By standard definition, “ambiguity aversion” is the preference for known risks over unknown risks, the known unknowns over the unknown unknowns. A recent paper discusses the portfolio-level consequences of this aversion.
The paper, written by Valery Polkovnichenko and Hui (Grace) Wang, explains that for an ambiguity-neutral investor, “adding active portfolio with statistically significant alpha always implies efficiency gain relative to the optimal portfolio of factors.” But that is not the case for an ambiguity-averse investor, who must get an efficiency gain above a certain threshold for the new active alpha to be worthwhile. The size of that threshold will depend on uncertainty about the factors, and about the expected returns of the active portfolio.
Polkovnichenko is with the division of research and statistics at the Federal Reserve. Wang is a Ph.D. candidate at the University of Texas at Dallas, School of Management.
Some History
Polovnichenko and Wang are advancing a line of research that predates modern portfolio theory. It goes back to Frank Knight’s 1921 essay, “Risk, uncertainty, and profit.” [That publication date precedes the birth of Harry Markowitz by six years.] Knight wrote of “the fundamental distinction between the reward for taking a known risk and that for assuming a risk whose value itself is not known.” A known risk can be treated as an “effective certainty,” that is, we are certain about the probability of the relevant outcomes.
Former Secretary of Defense Donald Rumsfeld famously paraphrased Knight’s reasoning in the run-up to the 2003 Iraq War. Asked about whether various terrorist groups really had ties to Iraq, Rumsfeld say that there are “known knowns,” “known unknowns,” and then “unknown unknowns.” Asked to return to the terrorism question with the help of those labels, he said, “I’m not going to say which it is.”
But getting back to the scholarly study of finance: in 1976, Roger W. Klein and Vijay S. Bawa wrote of “The effect of estimation risk on optimal portfolio choice.” They argued that “traditional analysis neglects estimation risk by treating the estimated parameters as if they were the true parameters to determine the optimal choice under uncertainty.” Klein and Bawa found that for normally distributed returns and invariant priors, treating the estimated parameters as the true parameters works well enough. Once those two conditions are relaxed, it’s Katie, bar the door!

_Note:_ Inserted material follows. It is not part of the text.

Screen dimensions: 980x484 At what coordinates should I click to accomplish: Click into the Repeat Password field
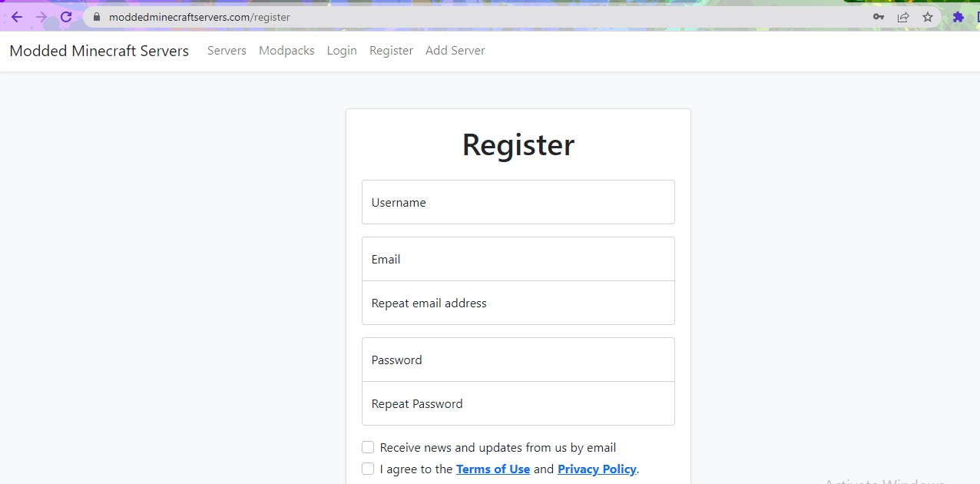518,403
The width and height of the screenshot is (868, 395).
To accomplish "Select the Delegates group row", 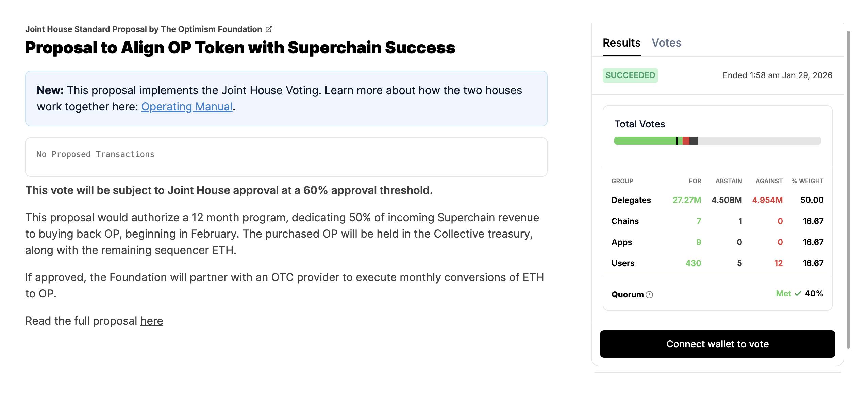I will 631,200.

An Asset Exclusion Threshold
Polkovnichenko and Wang say that they are working from a theoretical framework developed by Lorenzo Garlappi and two colleagues in 2007, in a paper for The Review of Financial Studies. Garlappi et al. created a model for investors with “multiple priors and aversion to ambiguity.” They also laid out some conditions for further such modeling: the guidelines involved should be “flexible enough to allow for different degrees of uncertainty about expected returns … and also about the return-generating model.”
Building on that work, Polkovnichenko and Wang propose using an “asset exclusion threshold.”

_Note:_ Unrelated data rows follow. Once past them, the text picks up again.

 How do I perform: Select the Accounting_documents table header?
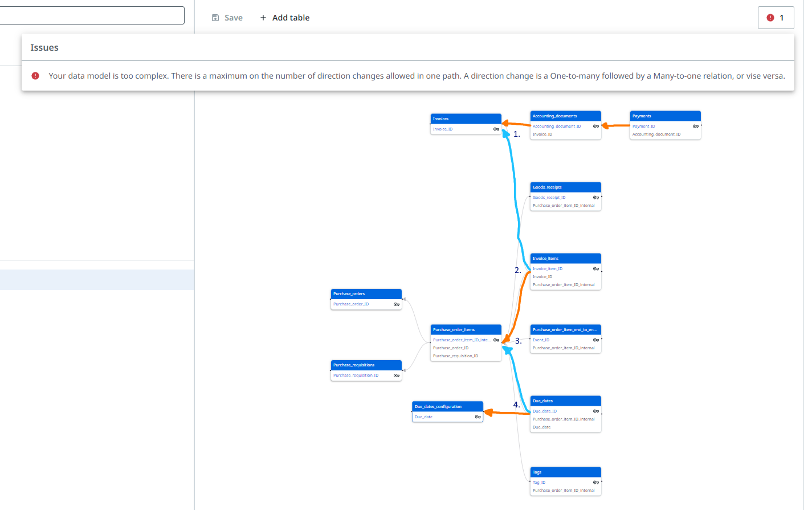click(x=565, y=116)
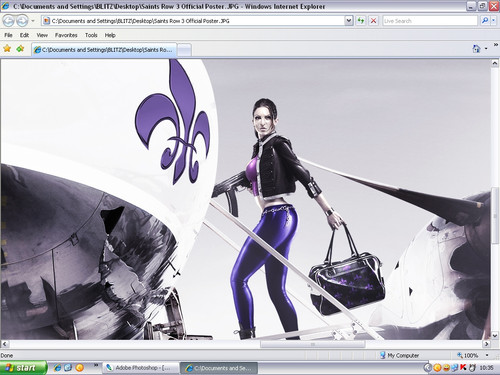Open the Favorites Center star

pos(7,49)
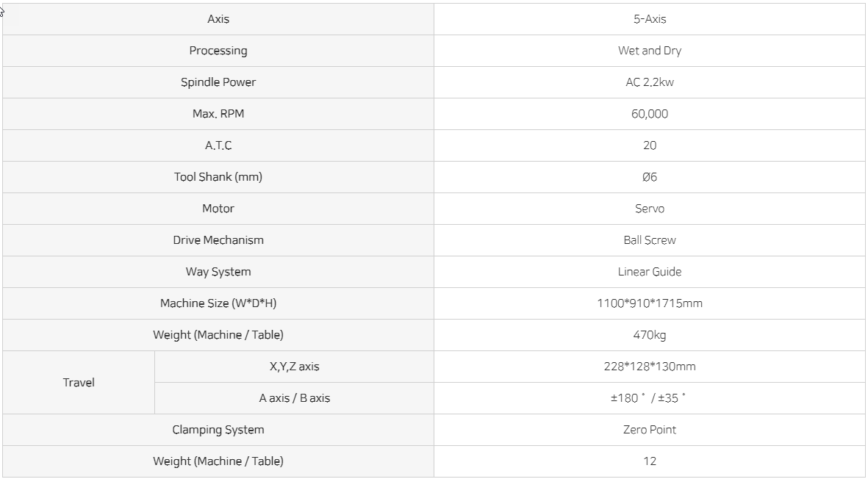
Task: Click the "Servo" motor value
Action: tap(650, 209)
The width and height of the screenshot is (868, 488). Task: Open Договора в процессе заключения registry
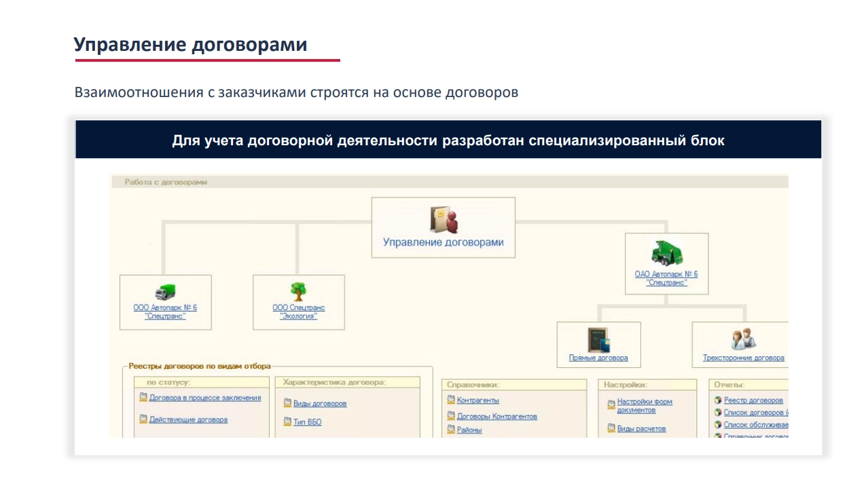[204, 398]
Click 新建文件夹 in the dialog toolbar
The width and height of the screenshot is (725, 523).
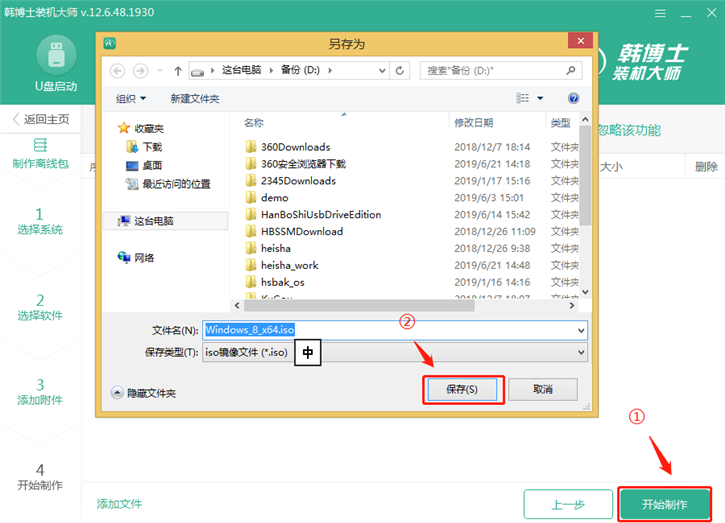[x=195, y=98]
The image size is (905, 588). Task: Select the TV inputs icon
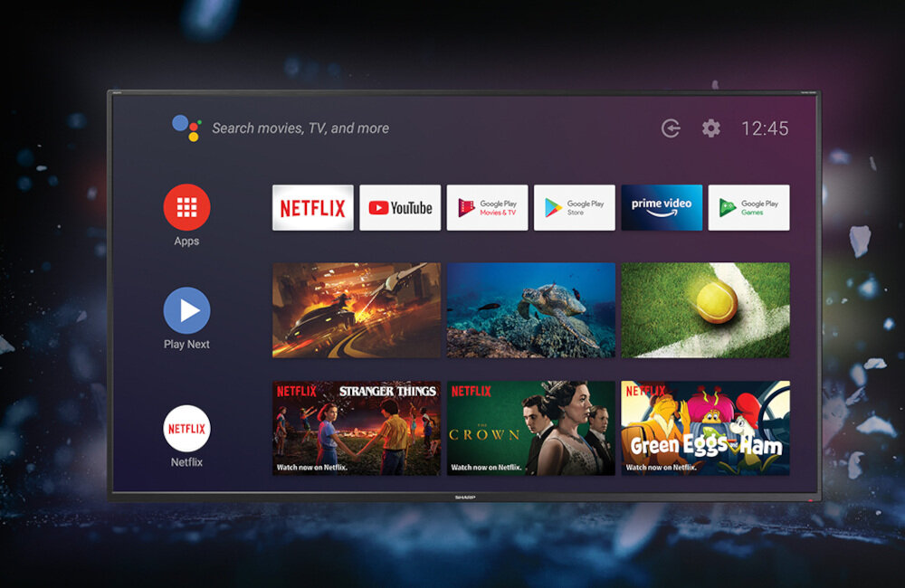(x=670, y=128)
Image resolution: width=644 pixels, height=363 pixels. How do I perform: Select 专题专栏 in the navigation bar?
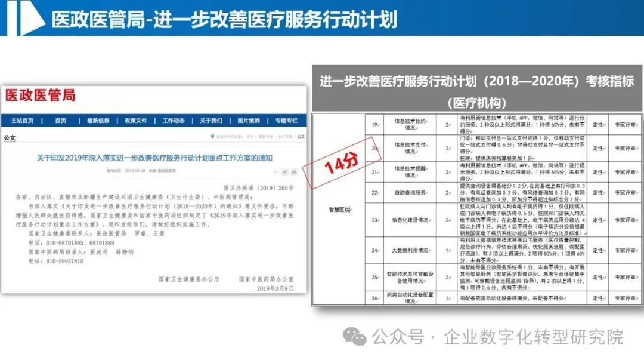[285, 120]
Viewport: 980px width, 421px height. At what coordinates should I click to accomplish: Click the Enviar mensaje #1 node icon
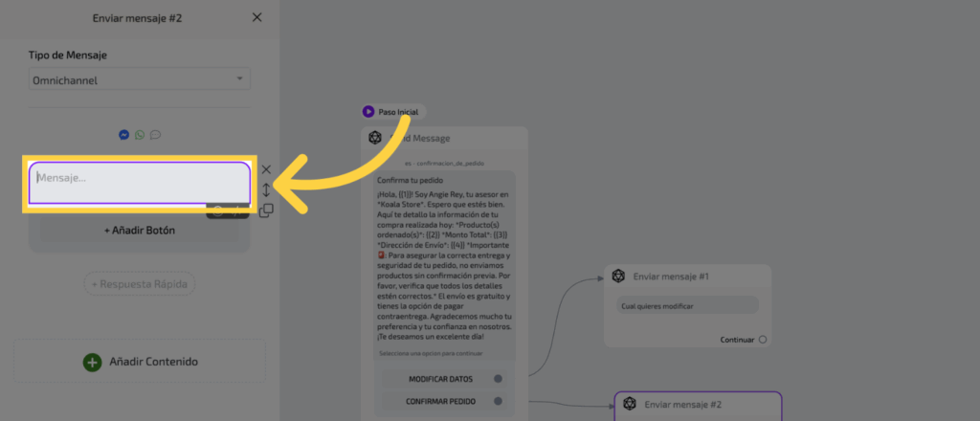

They are also indebted to the work of R. Gibbons, Tephena Ross, and Jay Shanken, who in 1988 offered a test for the efficiency of a portfolio. GRS were implicitly working for the sort of ambiguity neutral investor mentioned above. Polkovnichenko and Wang make the point that their exclusion threshold is not redundant relative to the GRS statistic. They go a little further, saying that the GRS test “may indicate statistically significant alpha at conventional levels and nevertheless a sufficient ambiguity about mean return.”
Polkovnichenko and Wang say that an alpha ambitious investor working with the GRS test will be required to “hold assets with ambiguous return distribution and for sufficiently high ambiguity this tradeoff is not attractive.”
Other Work by Polkovnichenko
Polkovnichenko has been writing about ambiguity aversion since at least 2010, when he wrote a paper that concluded that even for pure factor portfolios, “pricing errors may be non-zero and would not be eliminated by ambiguity-averse arbitrageurs.” Even if one assumes that agents can learn from the return-generating process over time, he added, the pricing errors induced by volatility would remain “quantitatively significant” he said, after adjusting for the effects of learning.